Najib versus Muhyiddin
The battle for Melaka has pitted two recently deposed prime ministers against each other in what could be a crucial bellwether of their bids to return to the top of Malaysian politics. The two key antagonists have clearly made the state polls a top priority.
Immediate past premier Muhyiddin Yassin has openly said he could be back in his old job, while his former boss Najib Razak intends to contest the next general election despite a graft conviction that bans him from running for office, Malaysia bureau chief Shannon Teoh writes.
All 28 constituencies in the Melaka poll will witness at least three-cornered fights, as Malaysia's big-three political coalitions face off on Nov 20. There are three wards with six-way contests, Malaysia correspondent Hazlin Hassan reports.
Follow our Malaysia bureau for the latest reports and analyses in the Malaysia edition of the Asian Insider newsletter. Sign up here.
China's next top rulers
The National Congress of the Communist Party of China (CPC) may still be a year away, but party leaders are already deliberating a new succession system. In this Asian Insider special, The Straits Times China bureau looks at who could make the cut - or not.
It wasn't uncommon in ancient China for an emperor to depose an errant designated heir and name a new crown prince. But it was often politically destabilising for any dynasty, and hence used only as a last resort. Things have changed little since the CPC came to power.
Who China's next premier will be hinges on the 'seven up, eight down' rule, and China watchers are now keenly seeking signs of whether this rule will be bent or scrapped next year. Find out who the rising stars are and the women high-fliers "holding up half the sky".
Our next Asian Insider special examines the booming online grocery trade as the Covid-19 pandemic continues to affect people's buying habits across the region. Look out for it in our paper and on our website this weekend.
Travel made easier
In the latest developments on relaxation of travel restrictions around the region, Indonesia and Malaysia have agreed to launch a vaccinated travel lane between the two countries in stages, as the Covid-19 pandemic situation improves in both.
Hong Kong is preparing for quarantine-free travel for up to 1,000 residents daily between the city and neighbouring Guangdong province in December, with an eye on global travel in the second quarter of next year.
Mainland China, on the other hand, is doubling down on its zero-tolerance policy towards Covid-19, insisting on keeping its borders shut even as it gears up to host the Winter Olympics in February.
Listen to our regional round-up:
The superpower arms race
The US and China are spooking each other into a dangerous arms race, China correspondent Danson Cheong writes in this week's Power Play column.
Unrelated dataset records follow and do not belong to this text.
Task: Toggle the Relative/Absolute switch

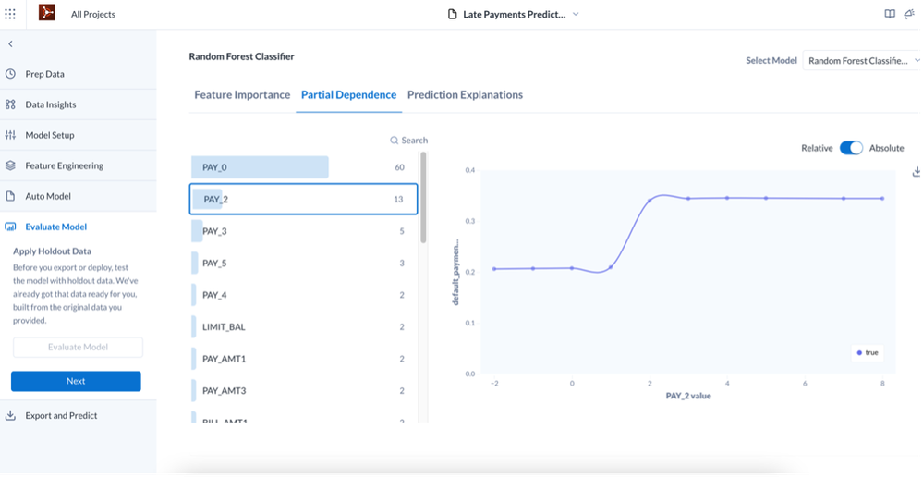Action: coord(851,148)
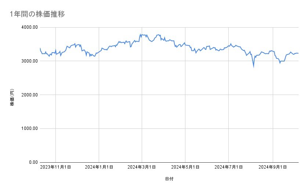308x191 pixels.
Task: Click the blue line at the 2024年7月1日 gridline
Action: [x=228, y=46]
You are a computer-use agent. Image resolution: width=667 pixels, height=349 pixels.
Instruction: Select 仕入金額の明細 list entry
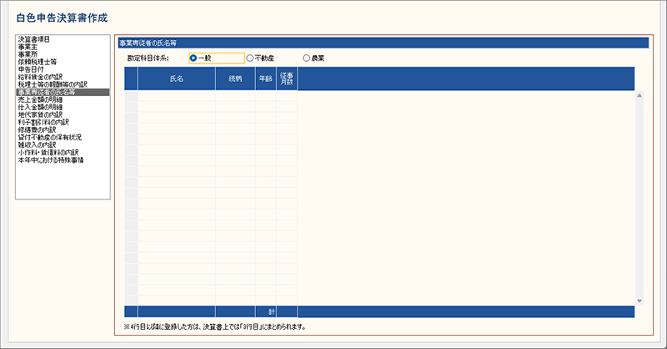(40, 107)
With recent news of hypersonic missile tests and a submarine crash reinforcing the rival militaries' push for more and better weaponry, the powder keg is slowly being filled.
Analysts say there is a disturbing lack of communication between the two sides even as a virtual summit of their leaders is being planned, and the more Washington paints Beijing as a threat, the more China believes that strength is the only way it can force the US to accept peaceful coexistence.
Opinion: China-US rivalry tests MAD theory
Rising stars with big ambitions
Japan and South Korea have some leaders with big ambitions.
In Seoul, an uncompromising prosecutor known for standing up to higher powers has his sights set on President Moon Jae-in's job, South Korea correspondent Chang May Choon reports. Mr Yoon Seok-youl, a hot favourite for the country's top job, has previously accused the ruling bloc of being corrupt, unfair and incompetent, vowing to bring back justice.
In Tokyo, new foreign minister Yoshimasa Hayashi plans to follow in the footsteps of his ally, Prime Minister Fumio Kishida, Japan correspondent Walter Sim writes. The meteoric rise of the Harvard-educated minister, Mr Kishida's right-hand lieutenant, to his current role has sparked speculation that Mr Kishida is already grooming his successor.